それからの勝負、私はことごとく負け続けた。一三万ルーブルという金は、一時間足らずで消えうせた。そして、ルドルフ少尉の目の前にはおびただしい数のチップが積み上げられていた。あの時の彼は四十万ルーブルくらい、勝っていただろう。少尉の顔は紅潮していた。あまりの調子よさに興奮していたのだ。
少尉が笑いながら言った。
「アーニャ! 今日は何でもご馳走してやろう! イワンさんもどうぞ。こんな日くらいご馳走しないとバチが当たるってもんです」
私は、金をチップに交換し勝負し続けた。それまでに負けた金は三〇万ルーブルに達していた。浮かぬ表情の私を見て、ルドルフ少尉が少し気の毒そうな顔で言った。
「イワンさん、まあこんな日もありますよ。私だって今日は最初、からっきし駄目だったんですからね。でもこの通り、つき始めたらこっちのもんですよ」
その時の私に誰が何を話しかけても、おそらく無駄だったろう! 私は頭に血が上っており、何を話されても受け入れることなどできなかったに違いない。そう! 私は頭の中で、こう考え続けていたのだ。
――この負けを一体どうやって取り戻したものか?――と、そのことばかり考えていたのだ。
私の負けがまさに四十万ルーブルを超えようとする頃、軍人が立ち上がり、そして言った。
「それではイワンさん、私はそろそろこの辺で失礼いたします。
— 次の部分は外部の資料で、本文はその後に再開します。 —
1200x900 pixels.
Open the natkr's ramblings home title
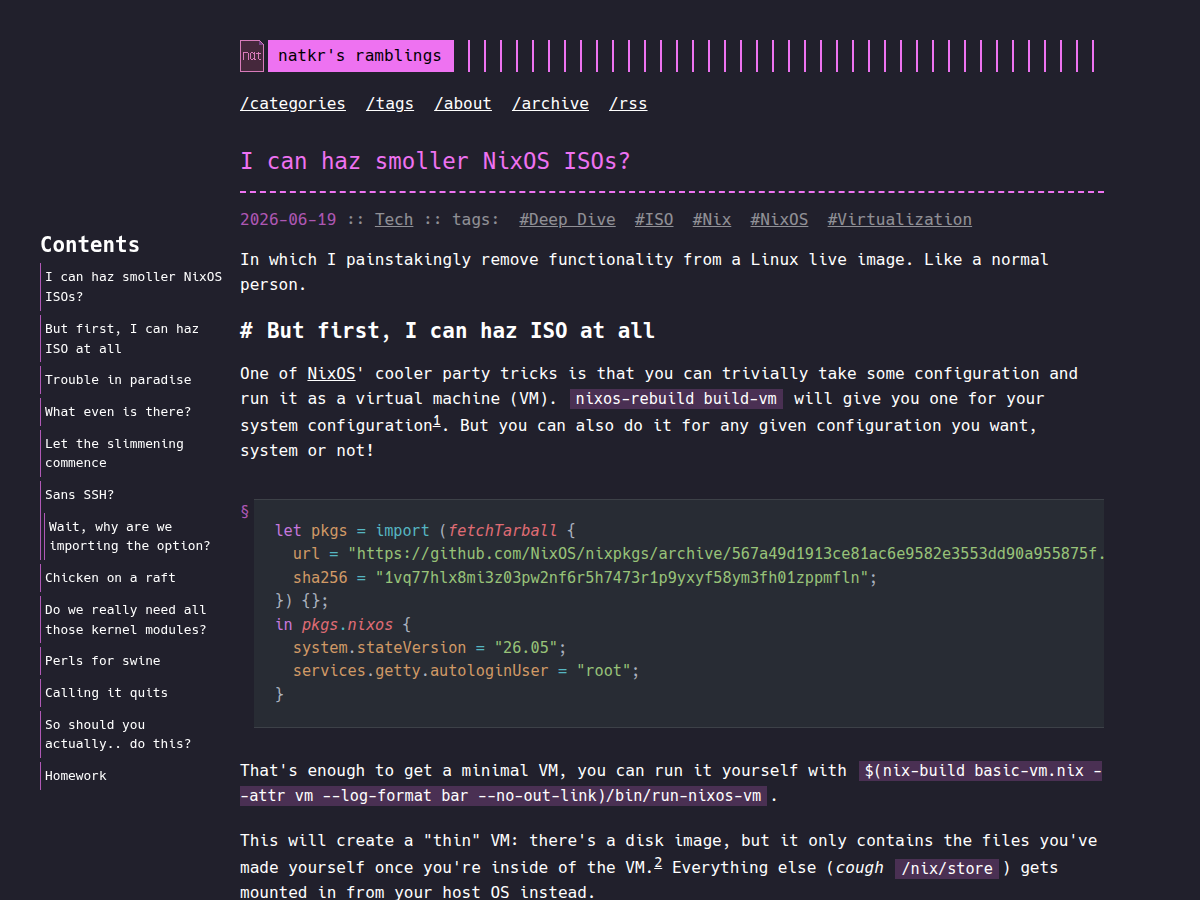[x=360, y=56]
明日にはまたブカレストに発たねばなりませんのでね。ご幸運をお祈りしますよ。それとアーニャ、たまには顔を見せておくれ、待っているよ……」
軍人はそう言うとカジノを去っていった。アーニャが言った。
「私たちも帰りましょうか? あなたも調子が悪いことだし……」
私は驚き、そして愕然とした。
――冗談じゃない! ここまで付き合ってやったではないか! そのせいで、私は四十万ルーブルもの大金を失ってしまったのだ――
私はアーニャに食って掛かった。
「アーニャ、私は四十万ルーブルも負けているのだよ! このまま帰れというのかい?」
アーニャが言った。
「駄目な時は駄目なものよ。それに、今日はもうここも終わりだわ」
私は呆然とした。
――これだけの金を失った結末がこれか? 行くことを止めた時に私の言うことを聞かずにいたこの女が、今こんなことを言って逆に私を諭すのか――

カジノの中では既に他の客たちが引き上げ始め、残った客はこのテーブルの我々だけとなっていた。ディーラーの男が頭を下げて言った。
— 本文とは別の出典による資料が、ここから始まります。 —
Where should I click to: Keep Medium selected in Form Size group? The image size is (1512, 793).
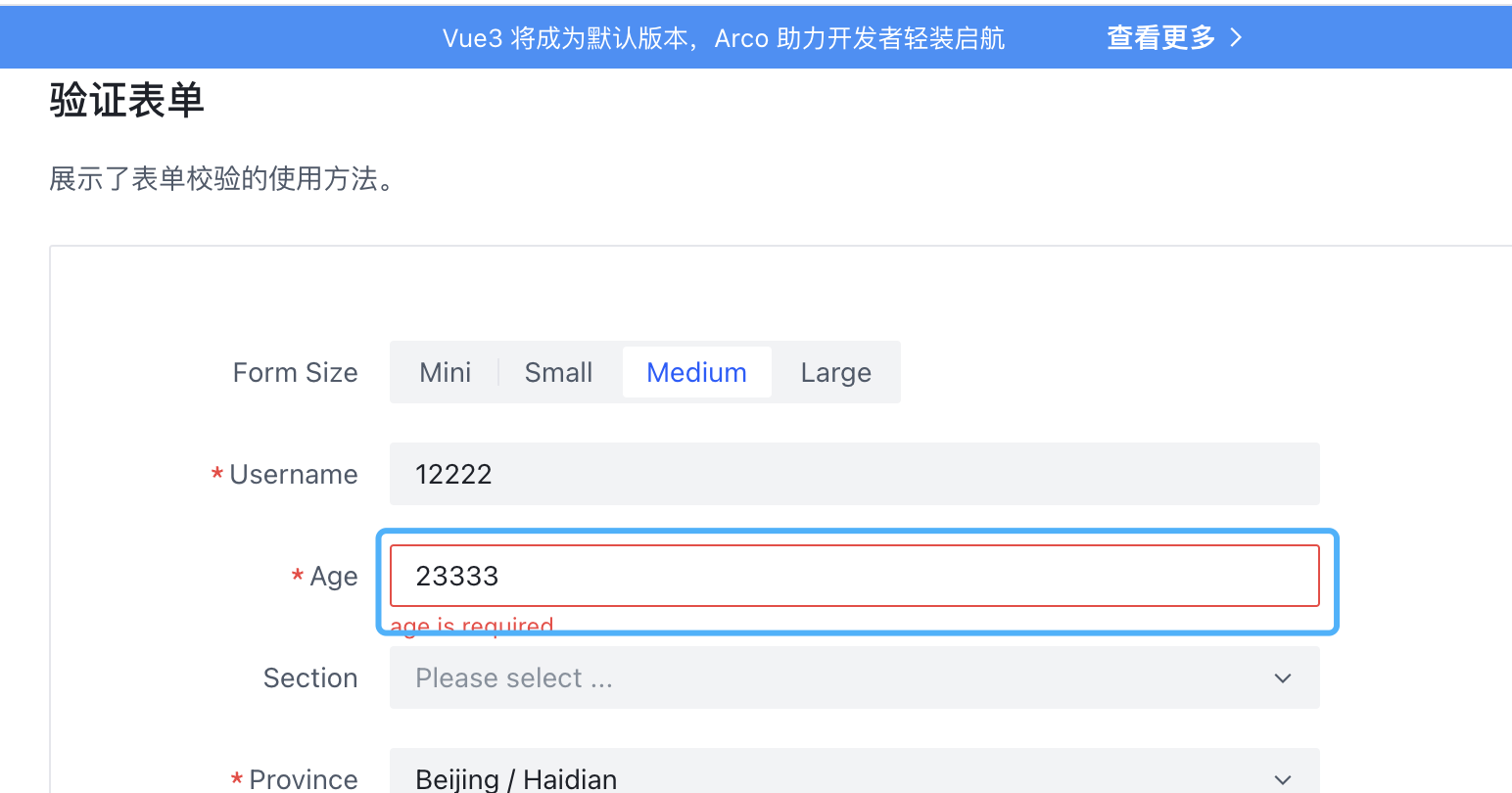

「旦那様、そろそろ終わらせていただいてよろしいでしょうか?」
私は吐き出すように言った。
「これだけ負けた客に、もう帰れと君は言うのかね?」
アーニャが言った。
「あなた……、夜にまた来れば良いのよ。一休みしてから出直すのよ、そうすればまた勝てるわ」
私はアーニャの言葉を聞いて身震いした。
――夜にまた――だと? とんでもない! 昼過ぎになれば、迎えの馬車がやって来るのだ。また馬車を引き返させることなど、到底出来ない! そうだ! そんなことなど絶対に許される筈がない――
しかしその一方で、私はこの甘い言葉に惹かれていた。失った金を取り戻してから帰るのが、一番好ましいことだと考えたのさ。そしてこうも考えた。 
――しかし、またカジノで勝負するためにはもう一夜をここで過ごさねばならない。何といえども、昼過ぎにはもう次の馬車がやって来るのだ。一体、どうしたものか――
私とアーニャがカジノを後にした時には、もう朝日が眩しく輝いていた。私たちはアーニャのホテルに戻ると、そのままベッドに倒れこんだ。アーニャが言った。
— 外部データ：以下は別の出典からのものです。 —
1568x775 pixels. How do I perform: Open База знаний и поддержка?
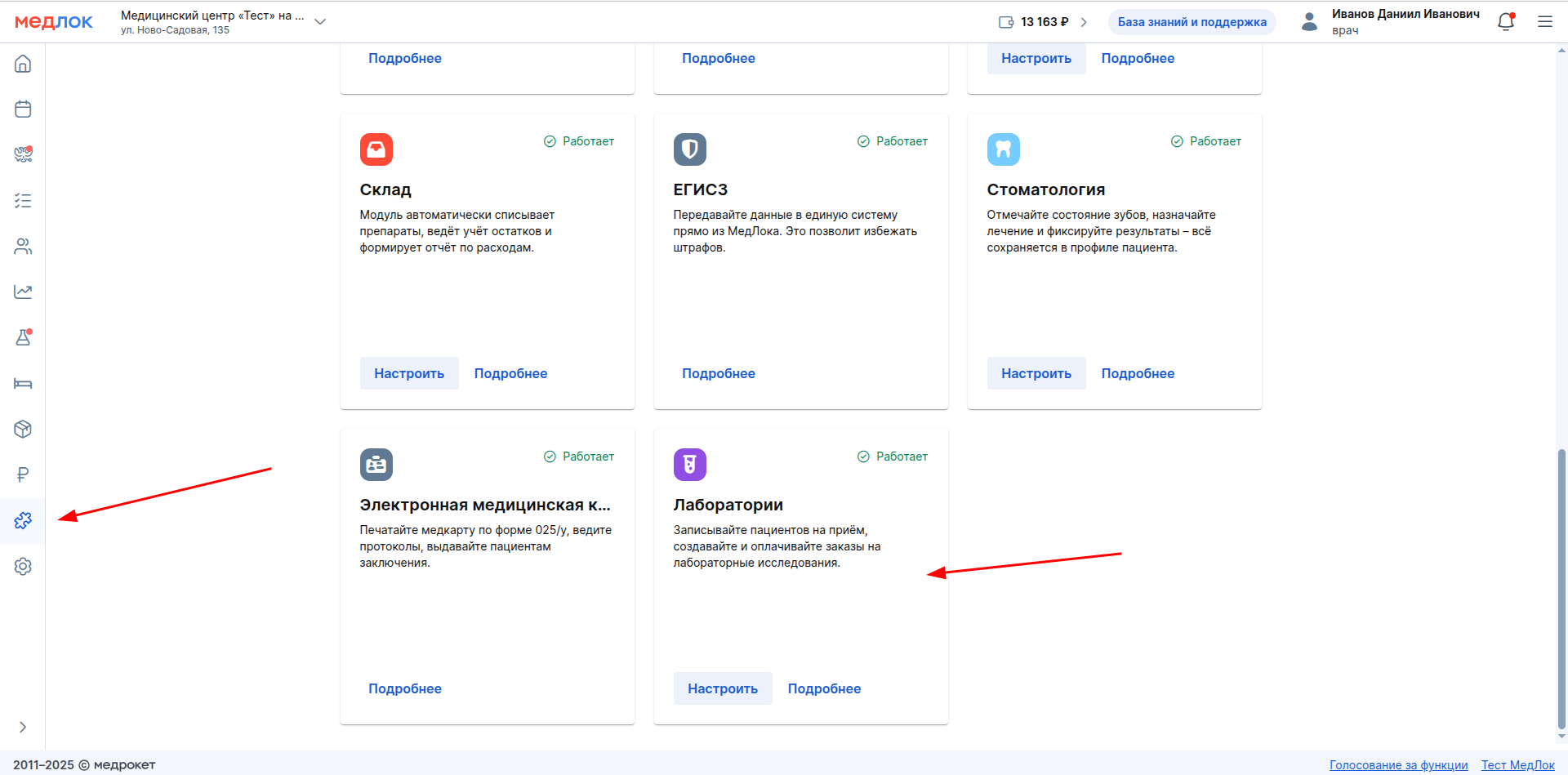[x=1192, y=22]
「あんた、あたいが欲しくないの? その為にああやって付き合ってくれたんでしょ?」
私は頭を抱えたままで言った。
「私は、四十万ルーブルもの金を失ったんだ。お前にわかるか? 四十万ルーブルといえば、農場の小作全員に払わせる一ヶ月分の地代の合計と同じだ。これだけの金を、私はほんの数時間で摩ってしまったんだ……」
アーニャが言った。
「勝負は時の運さ! そりゃ負けることだってあるわ、でも…」
それからアーニャは、私の首に腕を巻きつけながら言った。
「勝てることだってあるのよ。イワンさん、もう一晩あたいに付き合いなよ。そして取り戻すのさ!」
私はアーニャを抱きしめ、唇を合わせた。そして狂おしくアーニャを抱きながら、馬車が来たらどうすべきかを考え、思い悩んでいたのだ――。